Freddy is affected by smoke. We live in a semi-rural area and have burnoffs in the winter. Freddy had to stay home from school and when he went back in, he had to wear a mask and stay indoors with all the windows and doors closed. He was unable to go out and play with his friends. He misses out and feels singled out when he has to wear a mask. He just wants to be like any other child, and not to feel different.
Freddy spent last Christmas in hospital and was so spoilt by the staff. Harry often says he wishes he had bronchiectasis – he doesn’t quite understand what Freddy has to go through.

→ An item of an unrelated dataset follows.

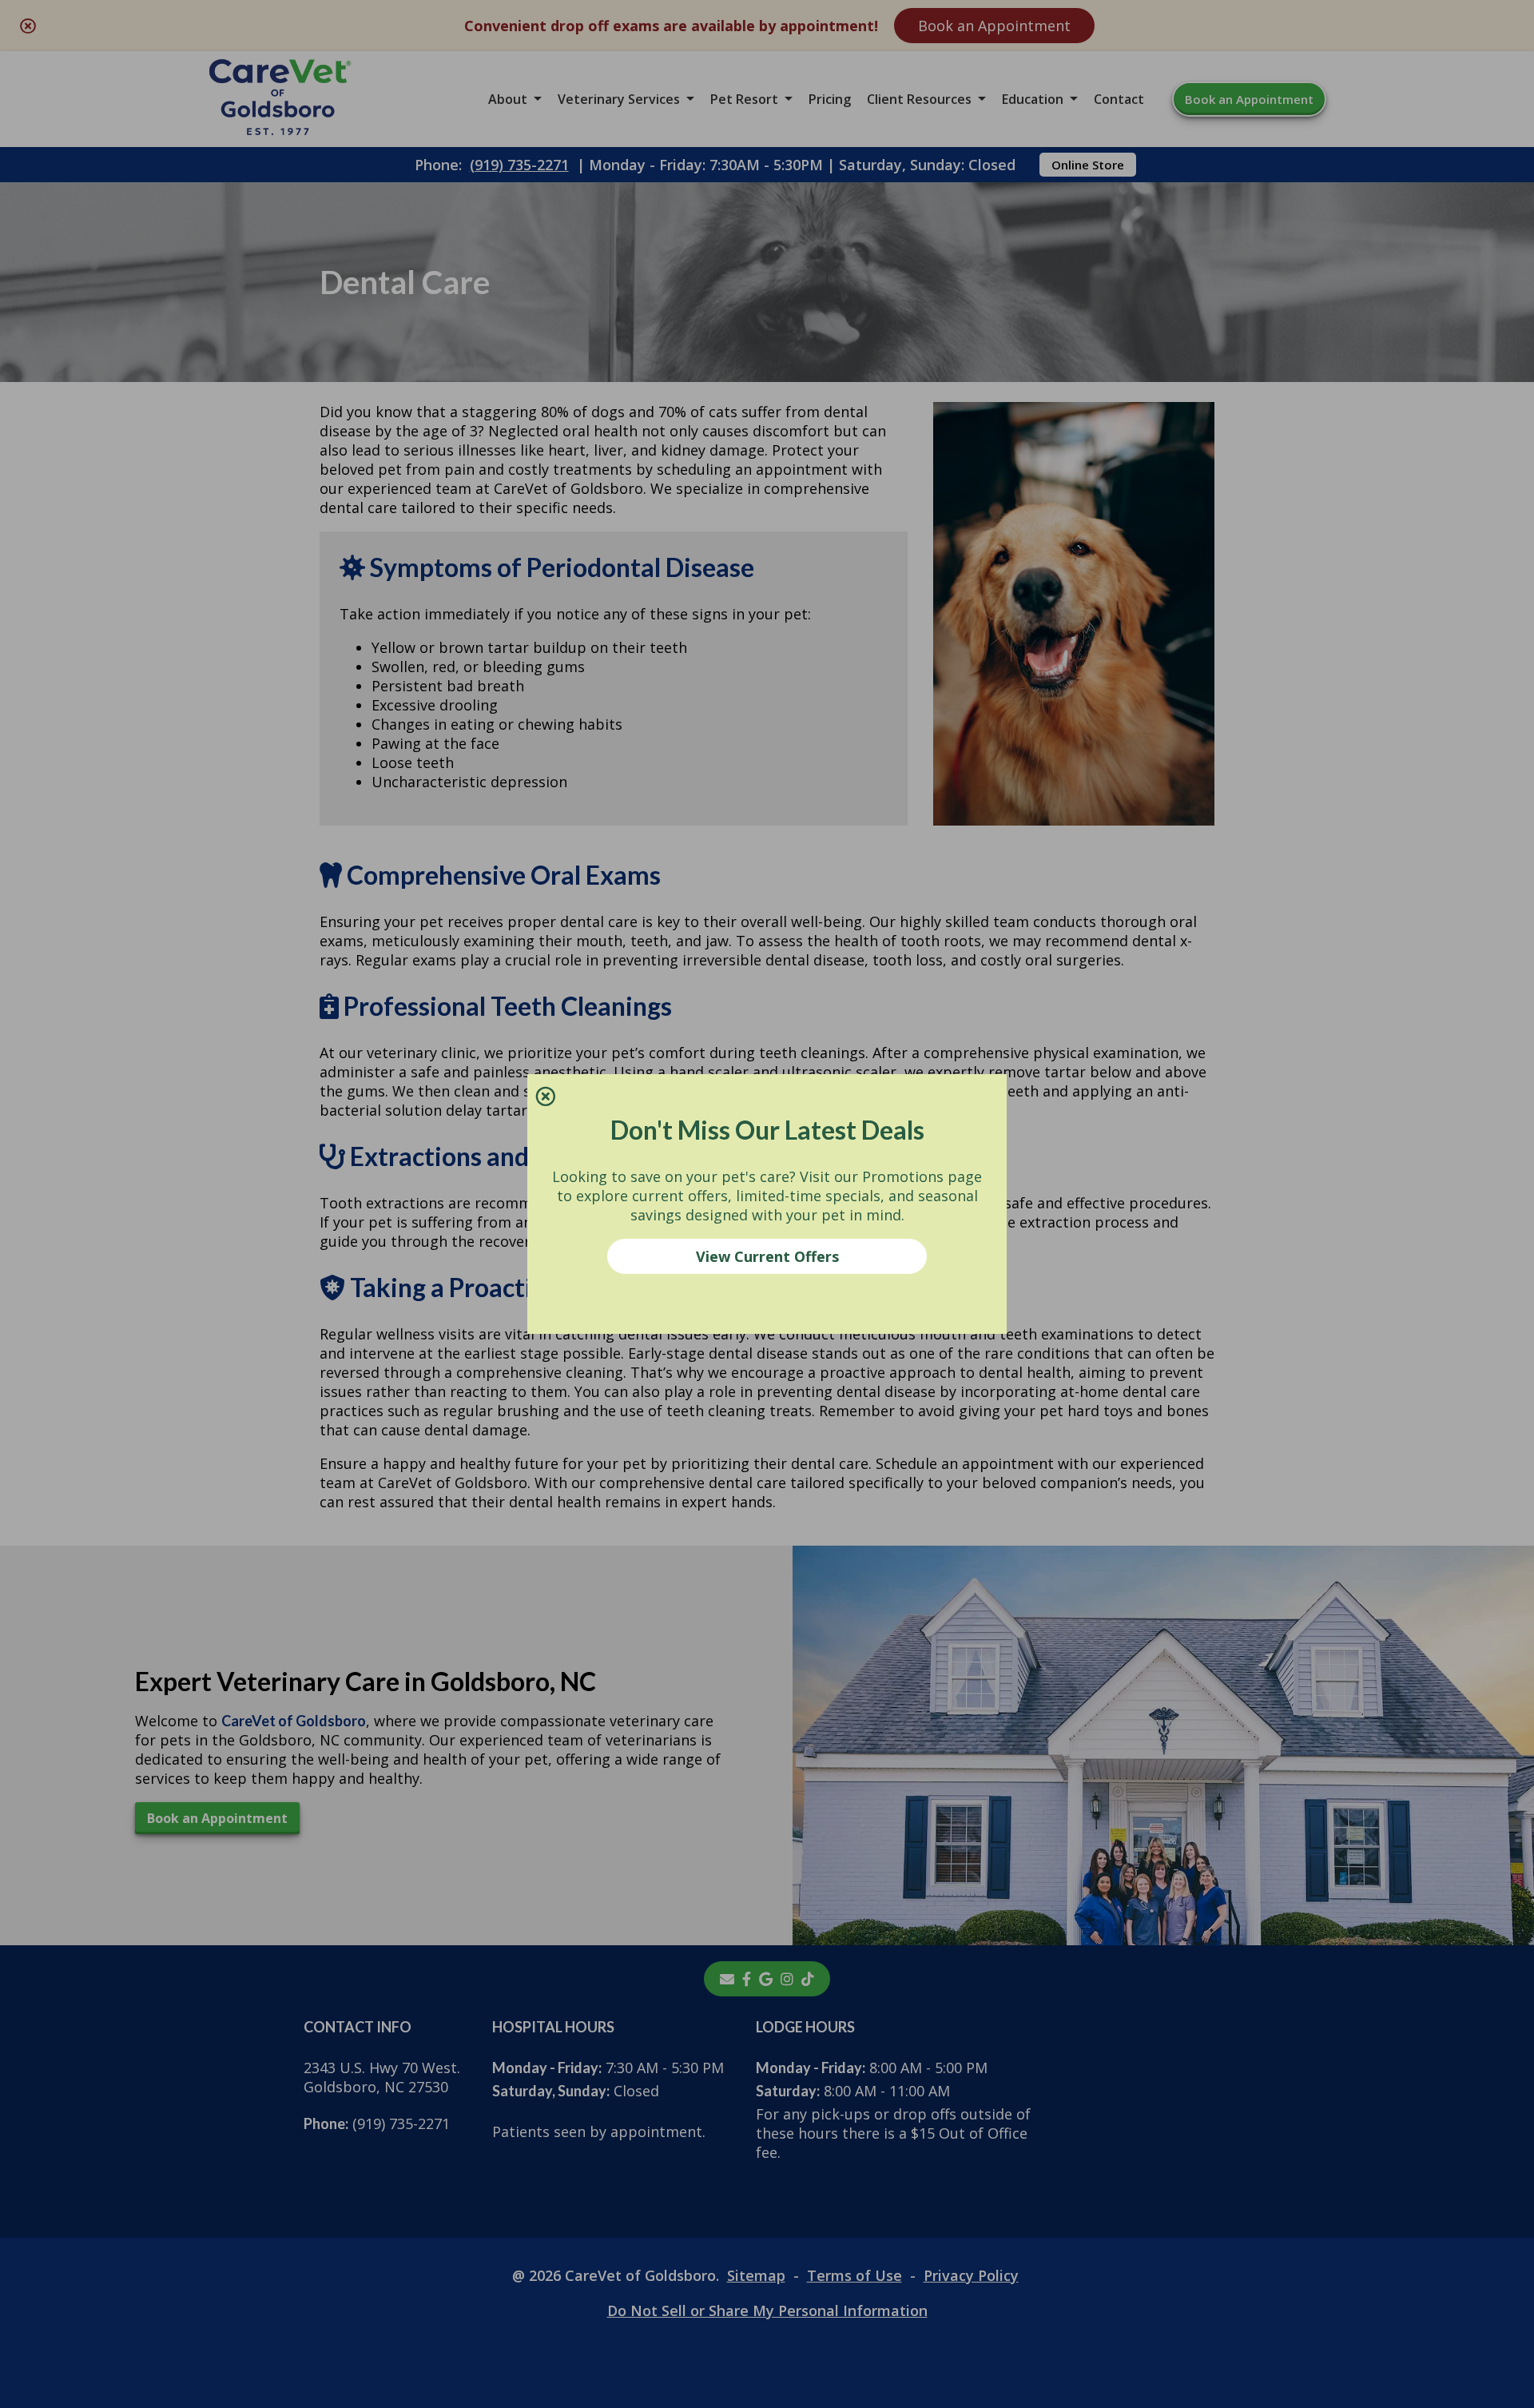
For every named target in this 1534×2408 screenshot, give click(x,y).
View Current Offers (767, 1256)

It breaks my heart as we try to do special things with Harry too but the focus is mainly on Freddy because he is always sick.
We have to ensure Freddy is very active so he swims twice a week and does other sports too. You would think he was a healthy child – he came first in cross country and excels at sports. We are so lucky that he enjoys it!
We don’t like to think of the ‘what-if’s’ of the future. You read things about surgery and transplants, but we live in the here and now and we are so thankful to have such amazing people around us.
We know that Freddy is going to do something amazing in this world. He is hilarious, intelligent and inquisitive and the most resilient person we know. We do not let his condition define him but it has made him the person he is today, and at 5 years old, I think that he is pretty amazing already!
Recently, we went to the GP for a prescription for Freddy and they asked what bronchiectasis was. That pretty much summed things up for me and we wanted to help to make a difference. We want to ensure that health professionals are well informed and have all the information they need to be able to support families like ours.
The Australian Bronchiectasis Registry provides information on the incidence, diagnosis and mortality rates of the disease, without which, it is very difficult to make advancements in finding new treatments and a possible cure. I am so grateful for the Lung Foundation and the amazing research advancements that they are making into bronchiectasis as it gives families like ours hope. We need to raise awareness and attract more government funding into helping others living with this lung disease.